By the way, is the temporary object created on the stack?

 

[Kai-Uwe Bux]

void func( const string& ISIN) {
cout << ISIN << endl;
}

int main() {
char bufIsin[31];
char *charIsin = new char[31];
strcpy(bufIsin, "FIRST");
strcpy(charIsin, "SECOND");
func(bufIsin);
func(charIsin);
}


2. If the func( )'s signature is void func(string& ISIN) the code does
not
compile. Can you explain to me the meaning of the error, please?

A reference to a non-const object cannot be bound to a temporary.

Does the compiler require a const argument because changing the state of a
temporary object is practically without any essence?

No. The reasons for that provision are lost to history. In my opinion, it is
just a bug in the language. In my experience, it makes for much hassle
without tangible gain.

Modifying a temporary makes perfect sense: just think of a proxy class; it
undergoes some changes and at the end of its lifetime writes back the
changes to the object from which it was created. Or think of a temporary
stream object:

#include <fstream>
#include <string>
#include <iomanip>

int main ( void ) {
std::fstream ( "/dev/stdout" )
<< std::dec
<< std::string( "hello world!\n" );
}


Now, you may wonder that this compiles as the temporary is clearly modified.
The reason is that the standard does *not* prohibit calling non-const
members on temporaries. That is the reason for std::dec. In comparison, the
following does not compile:

#include <fstream>
#include <string>
#include <iomanip>

int main ( void ) {
std::fstream ( "/dev/stdout" )
<< std::string( "hello world!\n" );
}


If you can find a rational for this, please let me know.



Best

Kai-Uwe Bux

ps.: this is one of my pet peeves. So please excuse the ranting.

 

[Bo Persson]

No. The reasons for that provision are lost to history. In my
opinion, it is
just a bug in the language. In my experience, it makes for much
hassle
without tangible gain.

But jimjim is right on the original motivation. The C promotion rules
for built in types is the real "bug".

void inc(float& x)
{ ++x; }

int i = 0;
inc(i);

or even

inc(1.0);

What would happen here, if it was allowed? Nothing!

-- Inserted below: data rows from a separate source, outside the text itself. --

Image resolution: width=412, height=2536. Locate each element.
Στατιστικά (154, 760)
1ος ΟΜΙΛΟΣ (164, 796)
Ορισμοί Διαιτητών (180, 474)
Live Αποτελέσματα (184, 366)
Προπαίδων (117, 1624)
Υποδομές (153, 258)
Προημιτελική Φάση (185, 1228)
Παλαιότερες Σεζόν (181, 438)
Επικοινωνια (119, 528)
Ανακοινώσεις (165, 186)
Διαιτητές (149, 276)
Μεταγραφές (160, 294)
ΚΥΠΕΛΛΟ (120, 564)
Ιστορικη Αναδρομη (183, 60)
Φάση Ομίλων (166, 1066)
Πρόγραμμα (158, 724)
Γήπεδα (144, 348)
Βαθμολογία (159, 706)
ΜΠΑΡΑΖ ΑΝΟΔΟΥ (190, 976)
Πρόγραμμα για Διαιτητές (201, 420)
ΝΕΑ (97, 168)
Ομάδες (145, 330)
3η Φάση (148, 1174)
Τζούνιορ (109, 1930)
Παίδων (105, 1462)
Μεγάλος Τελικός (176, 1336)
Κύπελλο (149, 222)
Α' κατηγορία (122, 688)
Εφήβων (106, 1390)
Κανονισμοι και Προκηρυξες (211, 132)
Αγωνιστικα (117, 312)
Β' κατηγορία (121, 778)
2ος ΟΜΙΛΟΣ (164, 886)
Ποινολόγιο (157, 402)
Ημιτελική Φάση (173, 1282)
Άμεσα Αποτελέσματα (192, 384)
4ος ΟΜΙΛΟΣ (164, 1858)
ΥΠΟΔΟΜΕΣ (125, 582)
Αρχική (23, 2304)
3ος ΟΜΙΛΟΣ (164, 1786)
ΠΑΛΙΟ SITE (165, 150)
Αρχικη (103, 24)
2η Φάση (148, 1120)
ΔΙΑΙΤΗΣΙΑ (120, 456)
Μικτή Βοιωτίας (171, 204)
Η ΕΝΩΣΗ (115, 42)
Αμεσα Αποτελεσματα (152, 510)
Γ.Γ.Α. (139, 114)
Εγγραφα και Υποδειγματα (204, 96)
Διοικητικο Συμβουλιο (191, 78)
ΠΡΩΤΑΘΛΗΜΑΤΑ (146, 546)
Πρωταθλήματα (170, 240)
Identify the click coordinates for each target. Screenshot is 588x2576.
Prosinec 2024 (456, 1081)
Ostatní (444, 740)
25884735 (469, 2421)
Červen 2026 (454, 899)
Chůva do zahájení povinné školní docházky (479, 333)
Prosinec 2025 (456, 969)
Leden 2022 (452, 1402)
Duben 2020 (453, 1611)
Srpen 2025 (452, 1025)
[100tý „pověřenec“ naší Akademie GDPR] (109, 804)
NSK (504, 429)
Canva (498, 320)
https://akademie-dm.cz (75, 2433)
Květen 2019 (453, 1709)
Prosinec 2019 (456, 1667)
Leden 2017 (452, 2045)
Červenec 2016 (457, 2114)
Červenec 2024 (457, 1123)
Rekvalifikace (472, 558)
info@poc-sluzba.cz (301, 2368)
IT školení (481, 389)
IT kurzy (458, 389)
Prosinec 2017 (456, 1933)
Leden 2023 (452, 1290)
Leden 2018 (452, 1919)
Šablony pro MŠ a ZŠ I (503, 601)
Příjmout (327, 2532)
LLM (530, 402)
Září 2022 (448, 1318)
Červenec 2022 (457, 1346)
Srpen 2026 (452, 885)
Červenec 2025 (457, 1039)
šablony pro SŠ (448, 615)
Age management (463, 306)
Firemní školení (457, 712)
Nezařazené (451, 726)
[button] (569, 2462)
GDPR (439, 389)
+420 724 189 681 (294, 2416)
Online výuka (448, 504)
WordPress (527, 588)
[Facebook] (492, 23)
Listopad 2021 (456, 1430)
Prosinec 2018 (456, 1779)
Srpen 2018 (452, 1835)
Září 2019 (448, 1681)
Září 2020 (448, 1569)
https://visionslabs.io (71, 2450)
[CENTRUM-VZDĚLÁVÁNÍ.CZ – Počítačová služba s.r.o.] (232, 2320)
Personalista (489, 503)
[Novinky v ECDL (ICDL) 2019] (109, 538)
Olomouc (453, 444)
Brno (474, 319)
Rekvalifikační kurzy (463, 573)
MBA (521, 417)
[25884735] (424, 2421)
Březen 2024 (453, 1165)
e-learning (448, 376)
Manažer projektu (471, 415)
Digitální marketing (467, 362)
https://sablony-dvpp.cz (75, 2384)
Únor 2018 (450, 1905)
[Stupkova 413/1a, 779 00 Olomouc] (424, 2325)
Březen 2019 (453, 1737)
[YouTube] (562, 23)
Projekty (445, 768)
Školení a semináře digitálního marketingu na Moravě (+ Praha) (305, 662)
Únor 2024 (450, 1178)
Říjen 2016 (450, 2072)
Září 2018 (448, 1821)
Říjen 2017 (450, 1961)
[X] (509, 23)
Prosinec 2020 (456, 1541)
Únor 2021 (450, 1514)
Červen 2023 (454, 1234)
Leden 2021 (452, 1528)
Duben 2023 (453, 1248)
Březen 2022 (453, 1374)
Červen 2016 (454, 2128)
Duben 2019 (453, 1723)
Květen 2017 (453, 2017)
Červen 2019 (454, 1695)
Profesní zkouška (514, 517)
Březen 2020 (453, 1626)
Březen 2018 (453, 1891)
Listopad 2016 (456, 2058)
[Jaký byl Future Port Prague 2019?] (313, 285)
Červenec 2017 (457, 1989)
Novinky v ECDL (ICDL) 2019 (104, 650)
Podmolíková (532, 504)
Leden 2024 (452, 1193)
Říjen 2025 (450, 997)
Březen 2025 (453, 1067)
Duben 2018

The parameter would be converted to a float temporary, which is then
incremented.

Modifying a temporary makes perfect sense: just think of a proxy
class; it
undergoes some changes and at the end of its lifetime writes back
the
changes to the object from which it was created. Or think of a
temporary
stream object:

#include <fstream>
#include <string>
#include <iomanip>

int main ( void ) {
std::fstream ( "/dev/stdout" )
<< std::dec
<< std::string( "hello world!\n" );
}

On the other hand, *this* is a bug in the language.

Bo Persson

 

[Kai-Uwe Bux]

But jimjim is right on the original motivation. The C promotion rules
for built in types is the real "bug".

void inc(float& x)
{ ++x; }

int i = 0;
inc(i);

or even

inc(1.0);

What would happen here, if it was allowed? Nothing!

The parameter would be converted to a float temporary, which is then
incremented.

Ok, I agree that inc(i) doing nothing might be surprising. On the other
hand, I would not want it to do the expected thing either: increment i as a
float and then truncate the result (thus overall being just unpredictable
due to rounding).

However, I wonder: is it really the initialization of a non-const reference
from a temporary that causes the problem or the implicit conversion. But I
guess, we agree on that: as you pointed out, the bug lies within the
promotion rules.


[snip]


Best

Kai-Uwe Bux